Numerical simulation of internal oxidation of steels during annealing treatments

This paper presents a new model for simultaneous diffusion and precipitation of chemical elements in metallic matrices, a scheme for its numerical solution, and several applications to problems of internal oxidation. The model basically stands as an extension of the classical Wagner model for internal oxidation of steels, but is more much general in that it allows for an arbitrary number of diffusing chemical elements, an arbitrary number of precipitate phases with arbitrary compositions, dependence of diffusion coefficients and solubility products upon (time-dependent) temperature, etc., thus allowing for a much broader range of applications.

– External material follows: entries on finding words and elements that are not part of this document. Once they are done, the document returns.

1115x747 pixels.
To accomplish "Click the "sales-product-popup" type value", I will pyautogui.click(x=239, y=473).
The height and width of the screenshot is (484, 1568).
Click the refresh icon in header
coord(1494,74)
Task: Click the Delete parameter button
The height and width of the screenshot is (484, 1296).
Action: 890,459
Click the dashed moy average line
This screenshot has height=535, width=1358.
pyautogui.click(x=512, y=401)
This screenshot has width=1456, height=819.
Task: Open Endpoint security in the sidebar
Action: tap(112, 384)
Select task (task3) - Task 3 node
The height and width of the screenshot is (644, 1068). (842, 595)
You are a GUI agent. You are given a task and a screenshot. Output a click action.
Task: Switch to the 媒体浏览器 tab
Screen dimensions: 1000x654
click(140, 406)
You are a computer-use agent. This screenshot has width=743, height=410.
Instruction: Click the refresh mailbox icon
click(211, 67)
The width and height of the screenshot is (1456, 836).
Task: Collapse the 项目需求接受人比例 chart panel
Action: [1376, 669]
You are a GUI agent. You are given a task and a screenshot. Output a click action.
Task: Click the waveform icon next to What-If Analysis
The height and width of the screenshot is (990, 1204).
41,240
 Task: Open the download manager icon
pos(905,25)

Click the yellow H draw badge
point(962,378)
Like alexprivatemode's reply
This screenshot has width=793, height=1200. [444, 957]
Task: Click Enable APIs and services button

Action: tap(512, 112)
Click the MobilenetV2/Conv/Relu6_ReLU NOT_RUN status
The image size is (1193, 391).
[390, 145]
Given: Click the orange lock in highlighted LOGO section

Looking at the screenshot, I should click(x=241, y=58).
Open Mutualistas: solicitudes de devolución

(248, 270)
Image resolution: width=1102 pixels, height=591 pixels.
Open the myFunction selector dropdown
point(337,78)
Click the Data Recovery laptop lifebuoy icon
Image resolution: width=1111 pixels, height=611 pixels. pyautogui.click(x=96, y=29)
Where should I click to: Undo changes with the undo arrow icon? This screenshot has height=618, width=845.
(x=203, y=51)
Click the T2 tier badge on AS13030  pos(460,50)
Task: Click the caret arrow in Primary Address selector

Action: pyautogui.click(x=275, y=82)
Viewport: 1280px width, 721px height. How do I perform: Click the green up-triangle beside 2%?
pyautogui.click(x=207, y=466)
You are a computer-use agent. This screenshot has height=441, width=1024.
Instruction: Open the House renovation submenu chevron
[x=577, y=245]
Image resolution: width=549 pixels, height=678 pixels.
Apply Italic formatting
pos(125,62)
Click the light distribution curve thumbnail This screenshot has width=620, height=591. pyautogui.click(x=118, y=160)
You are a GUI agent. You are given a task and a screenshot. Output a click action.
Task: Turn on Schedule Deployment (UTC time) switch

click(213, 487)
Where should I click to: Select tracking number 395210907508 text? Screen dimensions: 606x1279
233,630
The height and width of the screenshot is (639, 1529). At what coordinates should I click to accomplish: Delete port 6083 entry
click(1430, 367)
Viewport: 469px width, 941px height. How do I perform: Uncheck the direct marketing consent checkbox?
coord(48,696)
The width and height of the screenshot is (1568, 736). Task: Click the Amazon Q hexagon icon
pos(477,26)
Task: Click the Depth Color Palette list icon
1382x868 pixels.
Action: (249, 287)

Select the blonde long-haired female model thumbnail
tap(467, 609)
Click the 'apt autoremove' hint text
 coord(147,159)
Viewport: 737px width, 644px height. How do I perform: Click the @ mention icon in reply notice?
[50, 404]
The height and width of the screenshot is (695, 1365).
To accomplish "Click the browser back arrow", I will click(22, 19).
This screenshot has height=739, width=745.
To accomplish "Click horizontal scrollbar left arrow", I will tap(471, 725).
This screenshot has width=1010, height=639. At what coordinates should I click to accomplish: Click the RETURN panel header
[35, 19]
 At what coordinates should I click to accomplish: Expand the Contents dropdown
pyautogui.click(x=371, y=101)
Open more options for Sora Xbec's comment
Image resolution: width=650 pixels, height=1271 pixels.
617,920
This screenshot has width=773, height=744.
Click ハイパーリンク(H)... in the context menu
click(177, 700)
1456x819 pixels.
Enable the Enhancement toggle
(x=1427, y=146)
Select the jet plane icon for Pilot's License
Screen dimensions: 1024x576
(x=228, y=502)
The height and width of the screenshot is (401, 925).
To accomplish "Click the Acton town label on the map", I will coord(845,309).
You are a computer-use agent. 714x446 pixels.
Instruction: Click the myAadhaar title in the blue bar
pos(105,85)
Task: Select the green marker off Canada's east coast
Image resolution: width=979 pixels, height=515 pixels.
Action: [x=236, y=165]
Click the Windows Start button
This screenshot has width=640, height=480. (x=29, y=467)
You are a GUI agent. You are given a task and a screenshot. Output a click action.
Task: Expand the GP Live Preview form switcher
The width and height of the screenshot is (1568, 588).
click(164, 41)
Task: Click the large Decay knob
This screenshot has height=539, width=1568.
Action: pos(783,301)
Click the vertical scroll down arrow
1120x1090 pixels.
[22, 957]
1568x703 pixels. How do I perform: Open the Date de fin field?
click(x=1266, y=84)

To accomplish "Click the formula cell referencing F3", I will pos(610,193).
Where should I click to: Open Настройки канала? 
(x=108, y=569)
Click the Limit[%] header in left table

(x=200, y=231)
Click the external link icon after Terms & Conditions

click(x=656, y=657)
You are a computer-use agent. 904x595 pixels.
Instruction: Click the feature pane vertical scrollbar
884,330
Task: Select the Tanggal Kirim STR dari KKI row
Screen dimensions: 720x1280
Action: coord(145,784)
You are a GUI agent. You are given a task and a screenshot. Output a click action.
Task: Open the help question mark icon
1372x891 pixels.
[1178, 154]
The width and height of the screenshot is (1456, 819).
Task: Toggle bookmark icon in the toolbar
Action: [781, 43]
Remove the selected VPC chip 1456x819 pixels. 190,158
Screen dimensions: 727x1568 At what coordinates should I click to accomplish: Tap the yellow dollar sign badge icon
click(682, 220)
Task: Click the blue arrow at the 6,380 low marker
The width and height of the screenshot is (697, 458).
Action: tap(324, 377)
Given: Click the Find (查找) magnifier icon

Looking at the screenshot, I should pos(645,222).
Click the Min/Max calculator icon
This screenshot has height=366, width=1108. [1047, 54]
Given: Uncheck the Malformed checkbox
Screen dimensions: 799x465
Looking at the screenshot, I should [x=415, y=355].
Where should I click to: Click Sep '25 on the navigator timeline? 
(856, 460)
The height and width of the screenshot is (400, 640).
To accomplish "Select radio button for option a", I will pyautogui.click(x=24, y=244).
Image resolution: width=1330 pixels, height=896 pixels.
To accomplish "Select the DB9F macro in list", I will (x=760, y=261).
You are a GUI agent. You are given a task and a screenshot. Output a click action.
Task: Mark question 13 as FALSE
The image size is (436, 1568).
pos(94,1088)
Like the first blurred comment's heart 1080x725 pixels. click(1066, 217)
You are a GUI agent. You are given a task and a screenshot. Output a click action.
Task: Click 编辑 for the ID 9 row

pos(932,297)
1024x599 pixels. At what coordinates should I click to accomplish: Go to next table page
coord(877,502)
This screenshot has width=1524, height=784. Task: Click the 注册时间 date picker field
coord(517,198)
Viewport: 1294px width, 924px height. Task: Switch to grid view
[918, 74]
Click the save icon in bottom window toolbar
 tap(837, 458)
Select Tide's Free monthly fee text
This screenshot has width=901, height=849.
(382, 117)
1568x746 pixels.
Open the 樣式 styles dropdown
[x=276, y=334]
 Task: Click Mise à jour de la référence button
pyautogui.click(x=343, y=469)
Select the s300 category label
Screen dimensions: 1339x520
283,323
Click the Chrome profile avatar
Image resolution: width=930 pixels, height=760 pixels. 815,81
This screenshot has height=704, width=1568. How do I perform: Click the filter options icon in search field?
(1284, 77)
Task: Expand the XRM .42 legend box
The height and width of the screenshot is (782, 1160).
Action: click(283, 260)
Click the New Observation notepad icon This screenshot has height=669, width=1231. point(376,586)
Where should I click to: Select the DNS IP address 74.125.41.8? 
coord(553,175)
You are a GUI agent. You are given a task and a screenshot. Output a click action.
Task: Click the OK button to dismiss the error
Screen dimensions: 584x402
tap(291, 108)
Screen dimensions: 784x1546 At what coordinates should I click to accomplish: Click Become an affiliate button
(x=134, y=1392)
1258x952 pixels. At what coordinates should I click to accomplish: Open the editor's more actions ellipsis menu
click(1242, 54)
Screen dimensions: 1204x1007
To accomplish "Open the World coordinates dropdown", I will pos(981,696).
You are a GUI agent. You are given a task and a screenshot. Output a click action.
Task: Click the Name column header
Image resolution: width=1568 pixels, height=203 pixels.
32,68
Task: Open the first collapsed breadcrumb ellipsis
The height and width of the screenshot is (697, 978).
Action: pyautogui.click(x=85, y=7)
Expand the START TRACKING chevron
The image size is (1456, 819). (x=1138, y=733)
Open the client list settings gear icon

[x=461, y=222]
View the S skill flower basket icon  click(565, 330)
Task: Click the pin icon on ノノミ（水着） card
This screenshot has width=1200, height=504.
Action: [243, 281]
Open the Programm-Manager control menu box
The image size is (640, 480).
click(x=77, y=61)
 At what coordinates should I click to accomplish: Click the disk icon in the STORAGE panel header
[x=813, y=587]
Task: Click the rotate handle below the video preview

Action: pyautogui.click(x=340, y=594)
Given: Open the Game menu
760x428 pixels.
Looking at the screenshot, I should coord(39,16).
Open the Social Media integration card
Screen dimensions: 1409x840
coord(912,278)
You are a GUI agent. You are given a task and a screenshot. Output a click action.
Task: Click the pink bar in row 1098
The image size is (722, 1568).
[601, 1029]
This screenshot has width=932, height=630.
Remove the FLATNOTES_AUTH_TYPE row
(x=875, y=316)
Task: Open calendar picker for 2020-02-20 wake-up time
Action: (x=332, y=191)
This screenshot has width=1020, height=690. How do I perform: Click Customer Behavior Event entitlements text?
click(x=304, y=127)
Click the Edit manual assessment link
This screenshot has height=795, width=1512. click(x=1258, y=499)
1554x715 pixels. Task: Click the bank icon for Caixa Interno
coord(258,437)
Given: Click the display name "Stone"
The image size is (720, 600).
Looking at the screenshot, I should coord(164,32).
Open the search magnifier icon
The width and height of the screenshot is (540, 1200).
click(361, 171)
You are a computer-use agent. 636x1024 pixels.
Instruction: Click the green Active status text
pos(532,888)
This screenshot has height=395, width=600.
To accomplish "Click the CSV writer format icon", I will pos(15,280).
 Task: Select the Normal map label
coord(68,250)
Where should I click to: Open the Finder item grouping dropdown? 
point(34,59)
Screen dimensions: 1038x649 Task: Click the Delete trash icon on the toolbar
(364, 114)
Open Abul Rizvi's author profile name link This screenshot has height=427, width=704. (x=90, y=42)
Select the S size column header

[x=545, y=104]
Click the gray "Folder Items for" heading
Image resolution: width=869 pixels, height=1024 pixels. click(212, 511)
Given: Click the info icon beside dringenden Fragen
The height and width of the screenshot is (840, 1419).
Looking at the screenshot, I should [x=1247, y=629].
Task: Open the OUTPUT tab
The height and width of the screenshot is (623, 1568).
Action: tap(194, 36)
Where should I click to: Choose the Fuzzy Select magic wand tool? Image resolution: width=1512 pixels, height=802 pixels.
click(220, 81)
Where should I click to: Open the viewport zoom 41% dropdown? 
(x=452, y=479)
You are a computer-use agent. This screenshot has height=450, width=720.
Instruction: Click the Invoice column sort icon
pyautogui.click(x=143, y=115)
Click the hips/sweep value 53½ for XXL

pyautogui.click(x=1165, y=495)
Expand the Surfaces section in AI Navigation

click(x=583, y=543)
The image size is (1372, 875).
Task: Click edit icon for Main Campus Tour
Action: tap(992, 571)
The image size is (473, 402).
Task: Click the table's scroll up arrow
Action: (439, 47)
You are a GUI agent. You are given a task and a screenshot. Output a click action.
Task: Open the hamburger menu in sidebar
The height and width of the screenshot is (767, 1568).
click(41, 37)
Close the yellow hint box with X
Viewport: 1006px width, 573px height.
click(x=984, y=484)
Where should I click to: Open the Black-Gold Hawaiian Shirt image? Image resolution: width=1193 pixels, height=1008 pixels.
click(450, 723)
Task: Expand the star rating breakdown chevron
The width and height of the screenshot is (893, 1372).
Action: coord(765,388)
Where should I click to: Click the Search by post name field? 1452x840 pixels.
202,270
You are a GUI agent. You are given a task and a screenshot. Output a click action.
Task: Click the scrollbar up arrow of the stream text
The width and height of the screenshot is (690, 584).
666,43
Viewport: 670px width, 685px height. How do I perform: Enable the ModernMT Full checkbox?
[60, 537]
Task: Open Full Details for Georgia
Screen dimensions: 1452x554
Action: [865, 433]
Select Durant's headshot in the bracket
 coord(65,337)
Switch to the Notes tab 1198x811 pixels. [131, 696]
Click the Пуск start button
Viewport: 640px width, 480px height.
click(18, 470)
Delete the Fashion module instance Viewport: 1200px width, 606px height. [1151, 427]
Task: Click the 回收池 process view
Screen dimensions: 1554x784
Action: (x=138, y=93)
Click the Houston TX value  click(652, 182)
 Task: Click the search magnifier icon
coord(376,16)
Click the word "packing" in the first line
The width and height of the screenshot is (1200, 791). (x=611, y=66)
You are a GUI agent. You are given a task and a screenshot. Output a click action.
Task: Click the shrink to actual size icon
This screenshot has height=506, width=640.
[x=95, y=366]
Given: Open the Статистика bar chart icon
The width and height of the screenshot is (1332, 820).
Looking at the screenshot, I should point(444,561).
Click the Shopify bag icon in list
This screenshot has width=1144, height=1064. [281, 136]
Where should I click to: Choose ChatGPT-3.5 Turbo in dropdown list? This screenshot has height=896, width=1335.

As a counterpart, it is generally impossible to solve the complex, non-linear equations of the model analytically, but this can be done numerically. The simple but efficient numerical scheme proposed is based on explicit 1D finite differences. Experience has shown that this scheme, in spite of its rusticity and the restrictions it imposes on the time-step, is more efficient than more elaborate strategies based on the finite-element method. The applications presented are concerned with internal oxidation of steels during annealing processes. The model and associated numerical scheme allow for evaluation of the amounts of the various oxide precipitates in the external layer of the sheet. This opens the way, through numerical parametric studies of the influence of the process parameters and the chemical composition, to the improvement of existing treatments and the development of new steel grades.